This attempt at reconciliation, in Rogers’ own words, “serves as the philosophical crux of the play,” which struck close to home for me in that I’ve seen in our own community, and by extension Utah politics in general, attempts by faithful Mormons to reconcile doctrine with political rhetoric. This attitude even has Mormons questioning each other’s morality and worthiness based on their political leanings despite statements issued by the Church that “Principles compatible with the gospel may be found in various political parties.”
It’s my hope, since we are currently between elections, that these observations will not be arbitrarily dismissed like so much political hot air. It seems that in our two party system––no matter how much the parties claim to be open to differing views––when it comes time to vote, all members of a party are expected to tow the line in accordance with the views of the party leadership (often representing the most extreme ends of the political spectrum). Such attitudes make the efforts of moderates futile.
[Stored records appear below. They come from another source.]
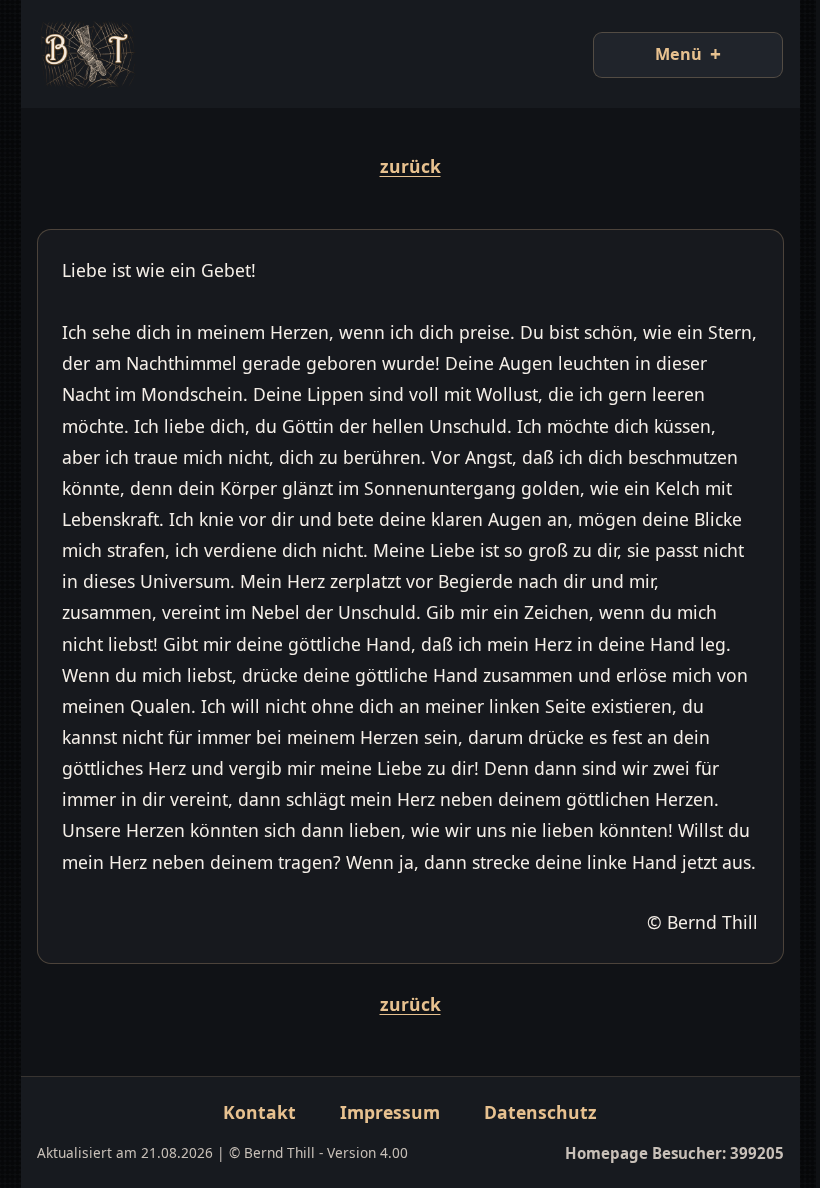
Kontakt (252, 1143)
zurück (402, 166)
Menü (663, 54)
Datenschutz (533, 1143)
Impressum (383, 1143)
When any one party is in control of government for an extended period of time, I’m reminded of Lord Acton’s caveat that “Power... corrupt[s] and absolute power corrupts absolutely.” In our federal government we can recall major shifts of power in Congress to check the Executive branch mid-term; most notably 1994 and 2006. But what of Utah’s political climate in which, despite a state constitution that was modeled on the Federal one, has effectively become a one-party system over the last generation largely by appealing to Mormons by implying that their party is more righteous than others? How many Utah candidates include their LDS Missions on their resumes? All this flies in the face of established Doctrine: “We do not believe it just to MINGLE religious influence with civil government...” (D&C 134:9) (emphasis added) While the Church encourages its members to participate in all aspects of government from voting to running for office, even participation in political parties, it still places a great deal of emphasis on members thinking for themselves when casting their votes. “...vote for and actively support those YOU believe will most nearly carry out YOUR ideas of good government.” (emphasis added) I think Mormons would be better served by not allying themselves with any political party. An unaffiliated voter, either in the voting booth or on the floor of a legislative body, is freer to vote their conscience and would not feel politically pressured to “tow the line.”